### Your assignment
Could all of the entries be written out exactly, with any pictures omitted?

........

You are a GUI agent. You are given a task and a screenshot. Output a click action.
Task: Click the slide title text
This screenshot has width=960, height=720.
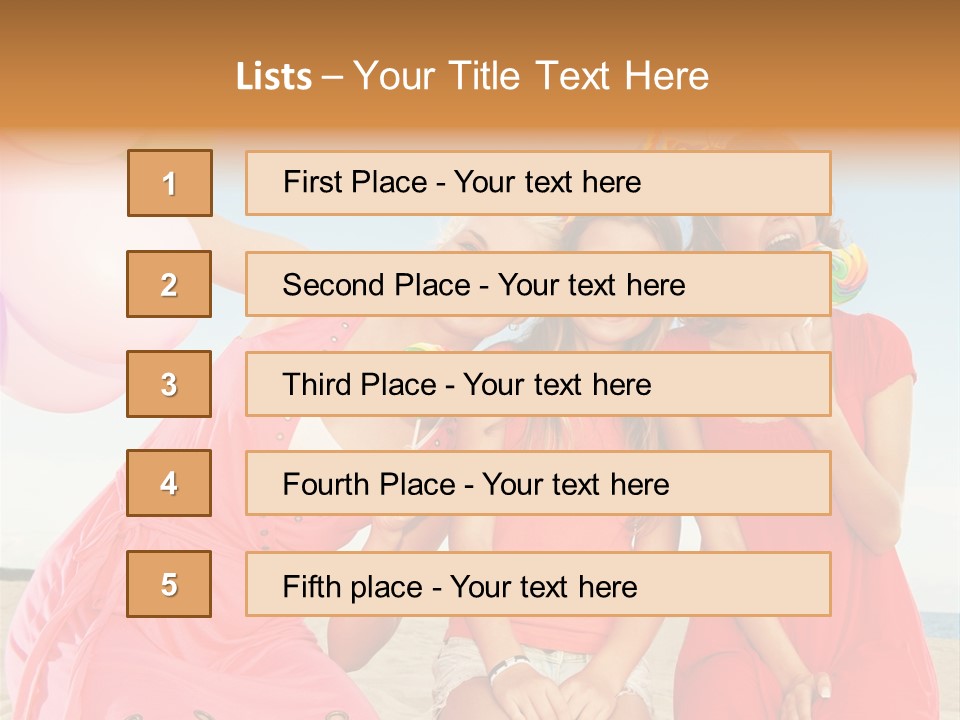point(473,76)
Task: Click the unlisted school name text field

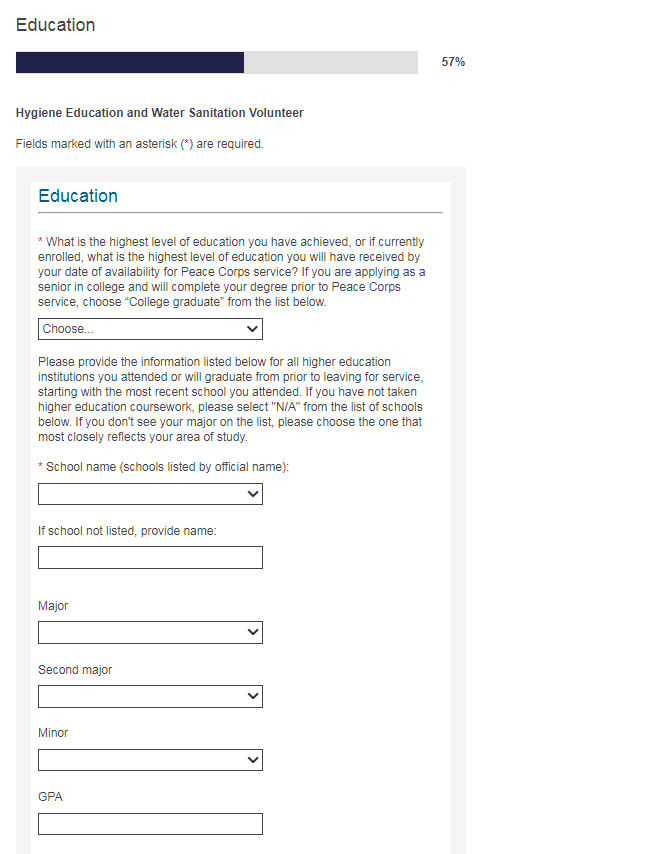Action: (x=150, y=557)
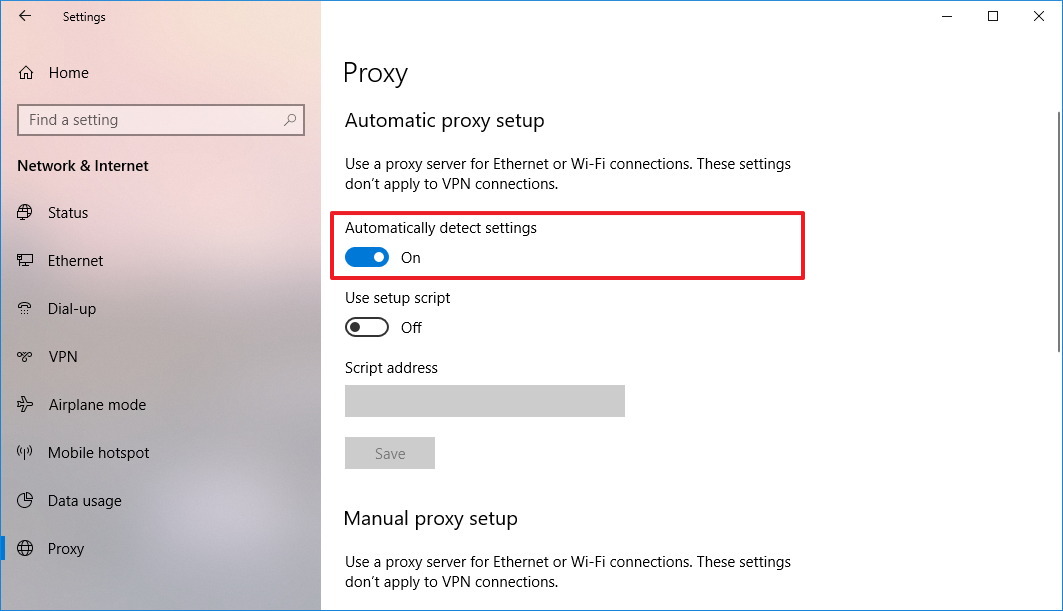This screenshot has height=611, width=1063.
Task: Go to the Home settings page
Action: tap(66, 72)
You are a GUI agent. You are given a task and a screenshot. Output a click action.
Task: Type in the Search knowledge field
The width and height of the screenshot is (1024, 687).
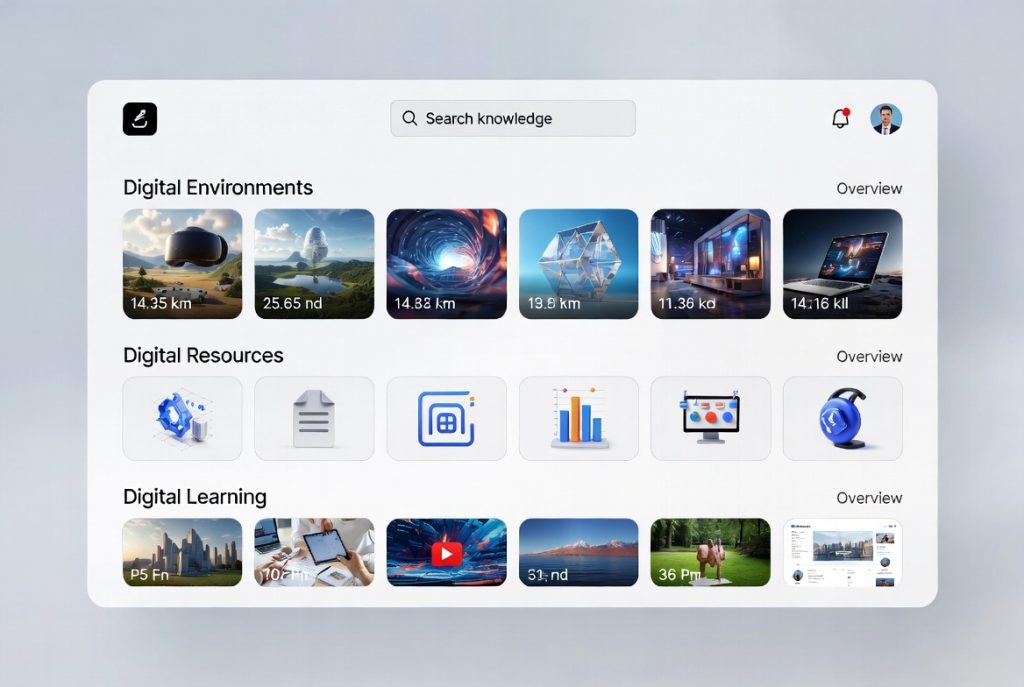[x=520, y=118]
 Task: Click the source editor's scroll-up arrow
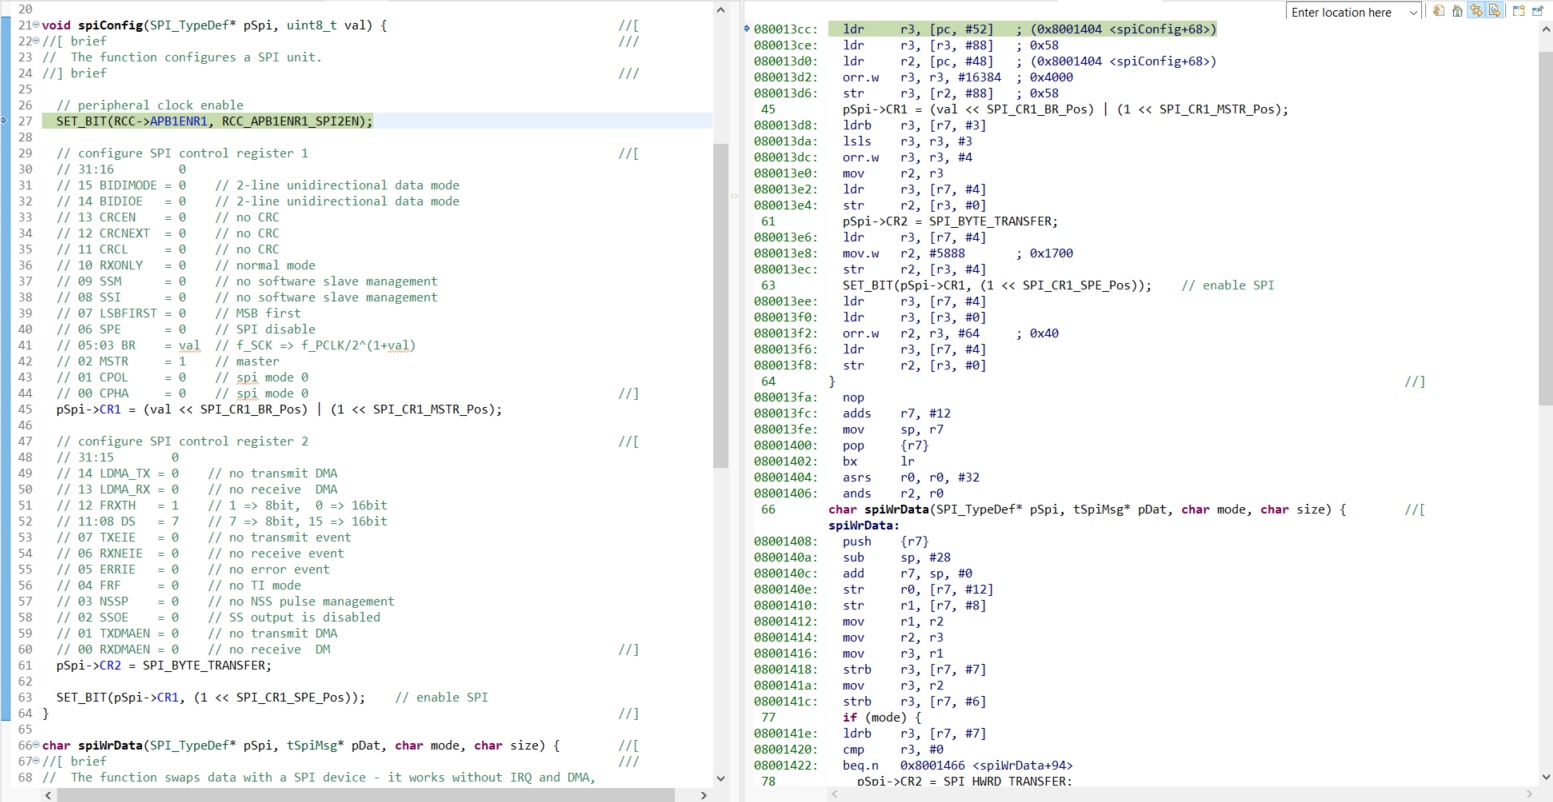tap(722, 9)
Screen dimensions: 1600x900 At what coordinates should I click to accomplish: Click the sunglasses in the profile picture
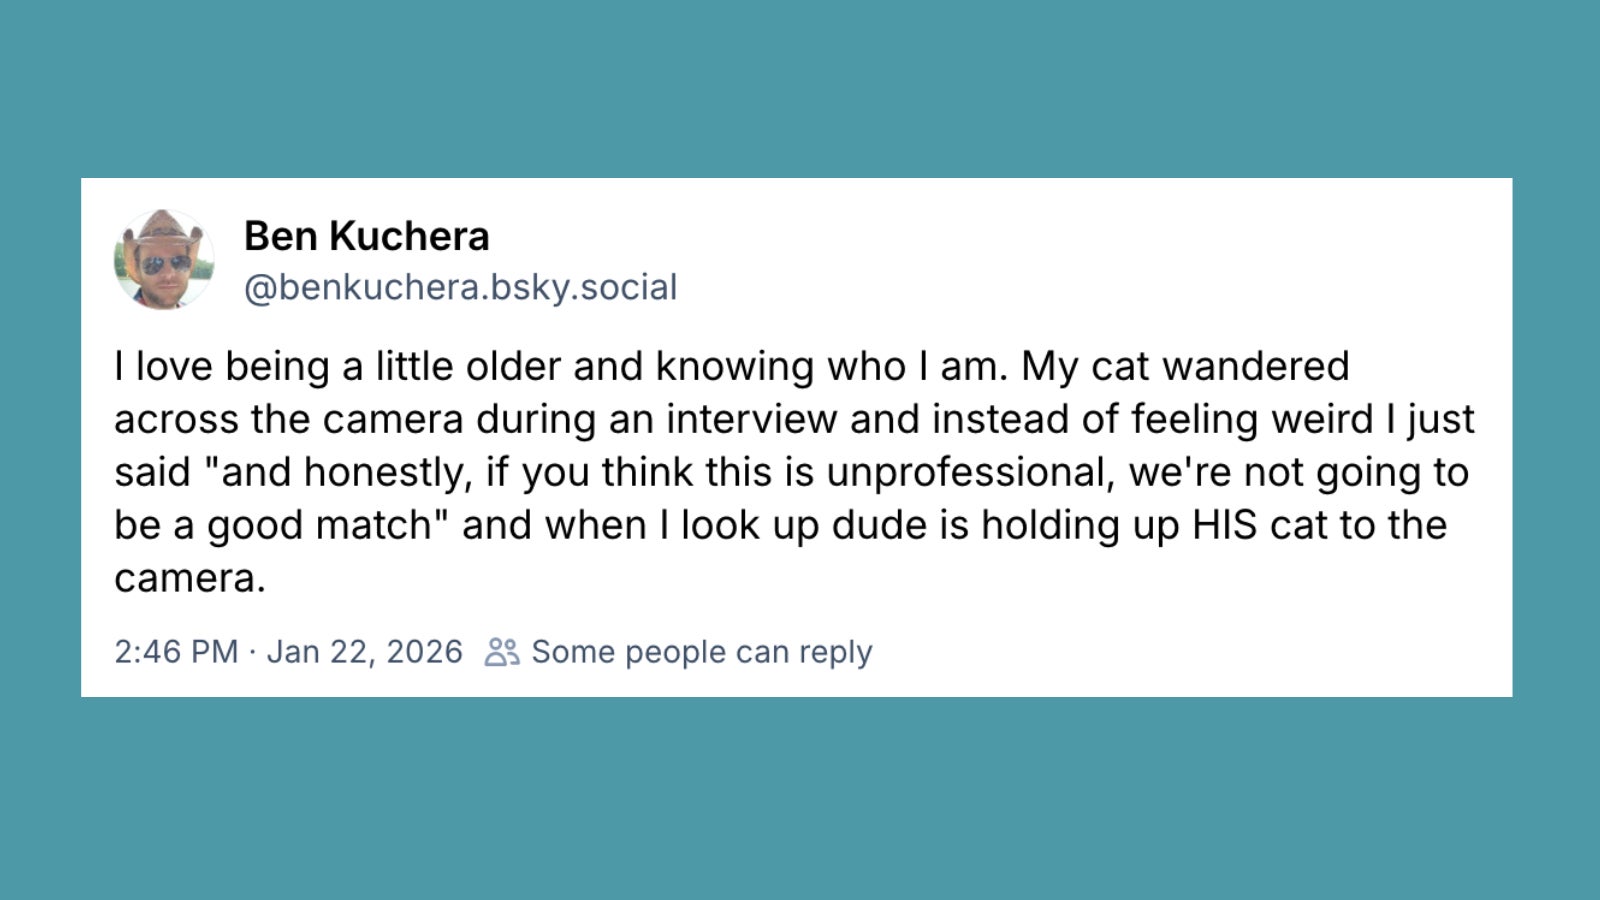tap(166, 265)
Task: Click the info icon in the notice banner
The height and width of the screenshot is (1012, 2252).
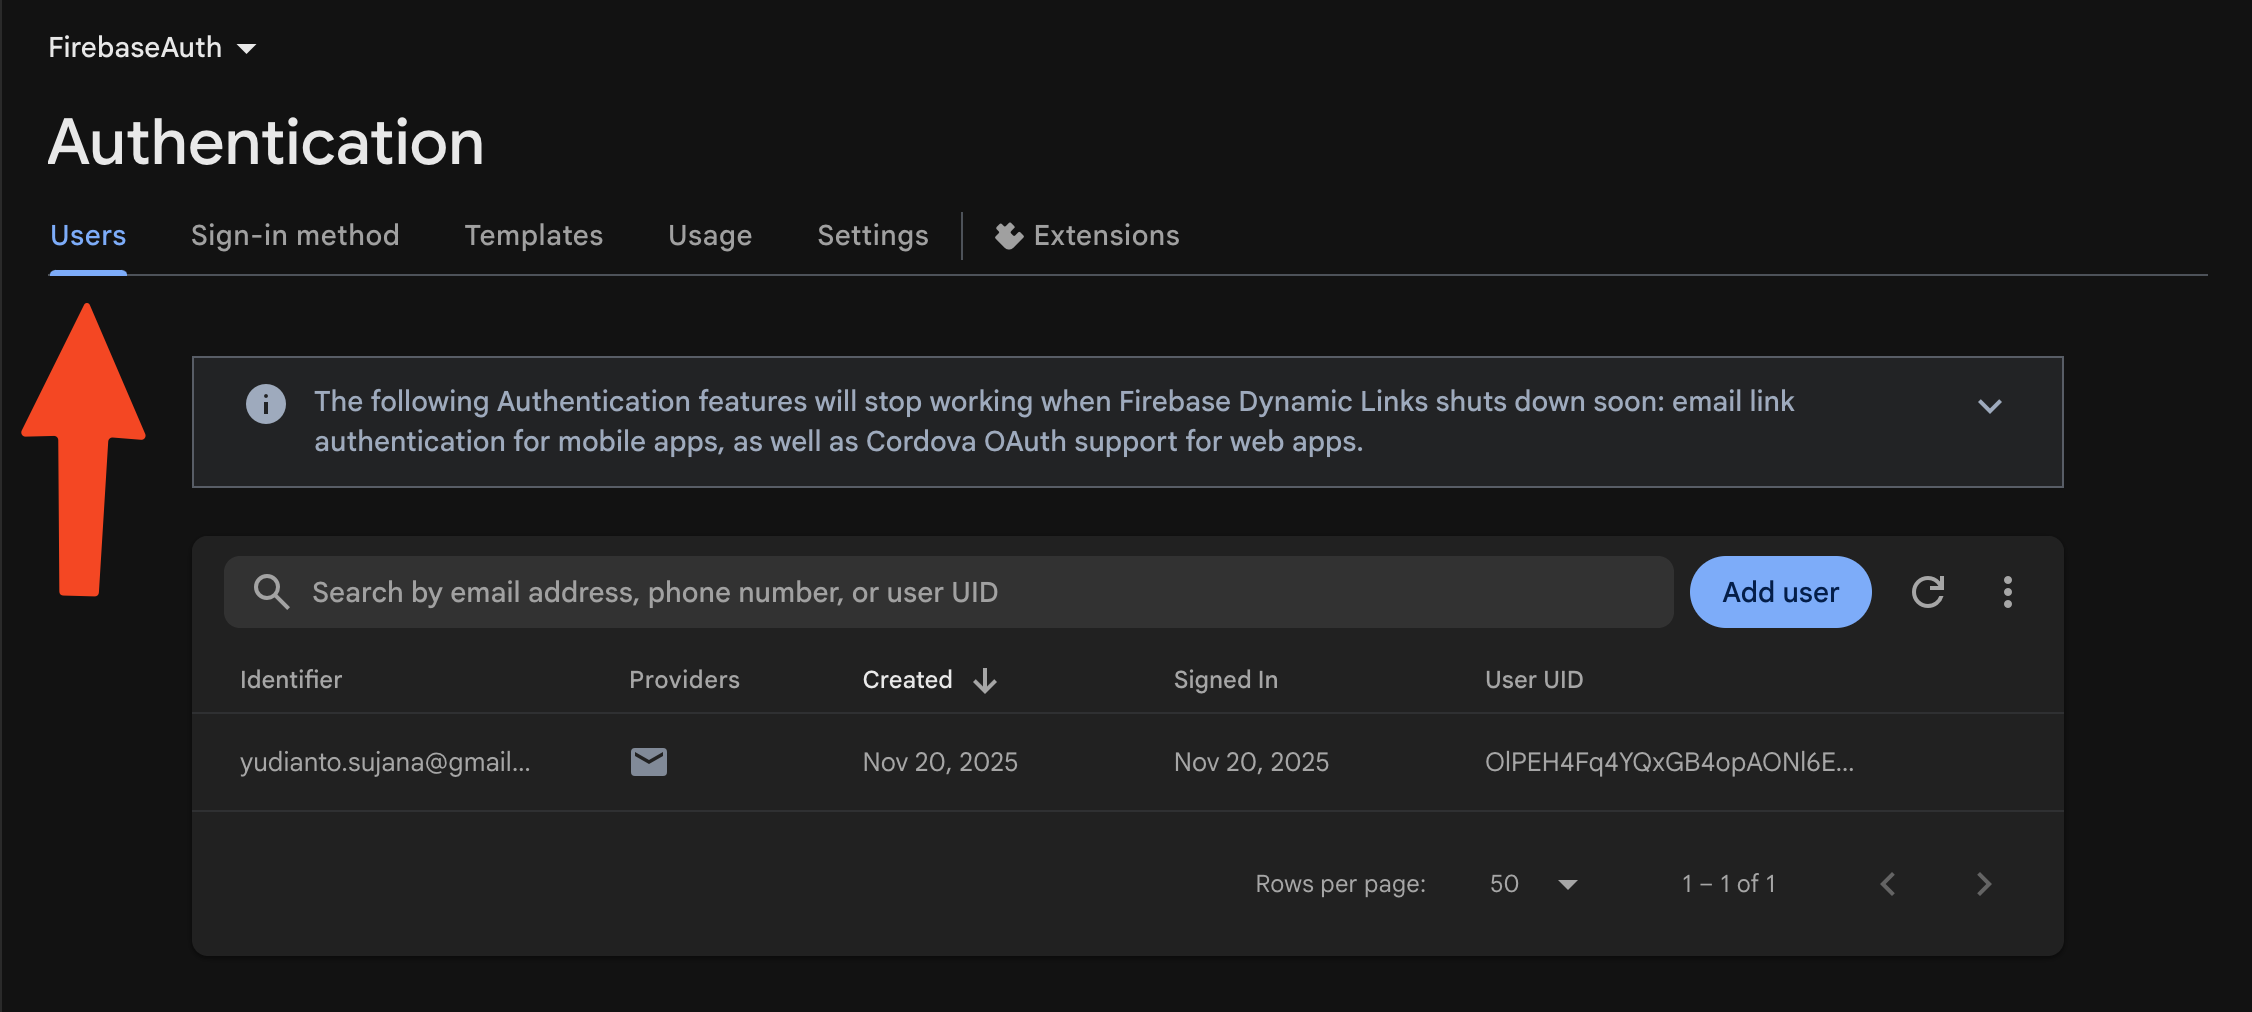Action: pyautogui.click(x=266, y=404)
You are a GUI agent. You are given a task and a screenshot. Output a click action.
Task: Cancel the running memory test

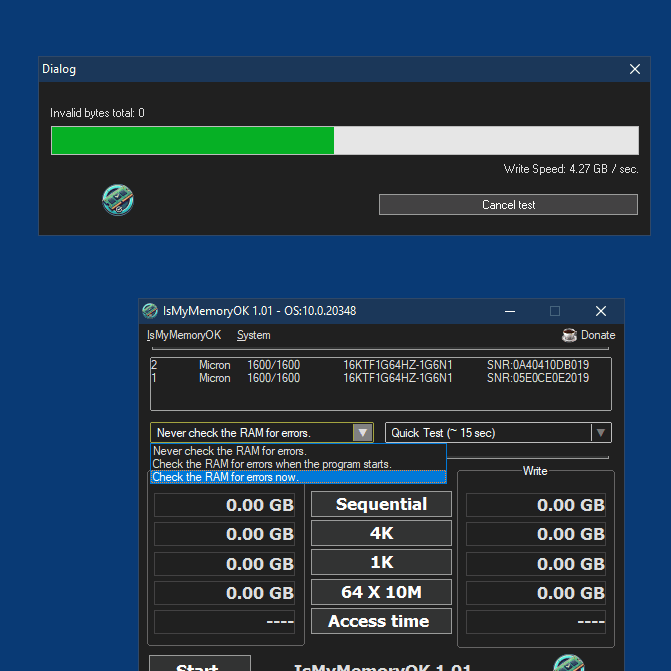508,205
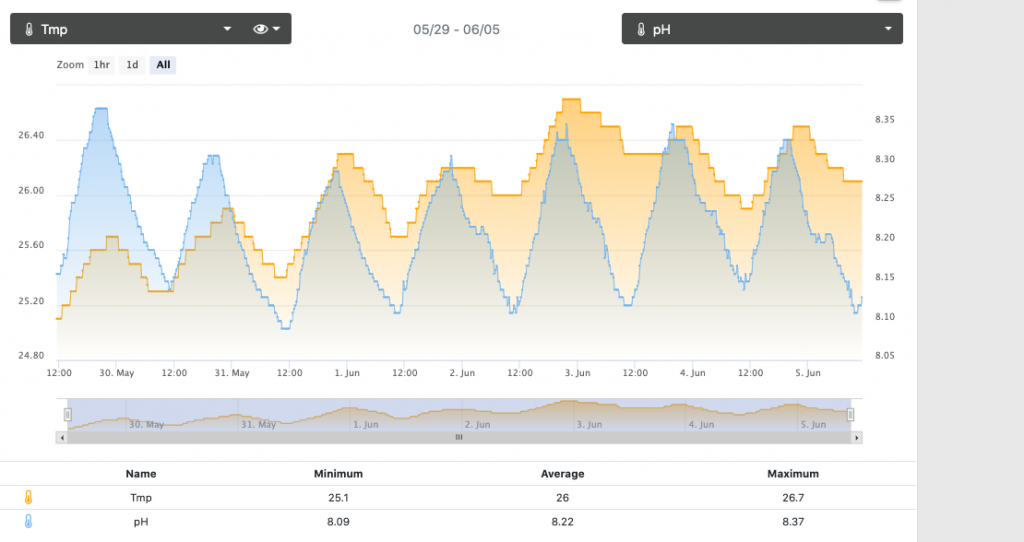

........

### Output of the exercise
You are a GUI agent. You are given a task and a screenshot. Output a click action.
Task: Click the slide title text
This screenshot has width=960, height=720.
point(473,76)
Task: Click the unlisted school name text field

Action: (x=150, y=557)
This screenshot has height=611, width=1063.
Task: Go to the Home settings page
Action: tap(66, 72)
You are a GUI agent. You are given a task and a screenshot. Output a click action.
Task: Type in the Search knowledge field
The width and height of the screenshot is (1024, 687).
[x=520, y=118]
 Task: Click the source editor's scroll-up arrow
tap(722, 9)
Screen dimensions: 1600x900 At what coordinates should I click to accomplish: Click the sunglasses in the profile picture
tap(166, 265)
Task: Click the info icon in the notice banner
The height and width of the screenshot is (1012, 2252).
Action: pyautogui.click(x=266, y=404)
You are a GUI agent. You are given a task and a screenshot. Output a click action.
Task: Cancel the running memory test

508,205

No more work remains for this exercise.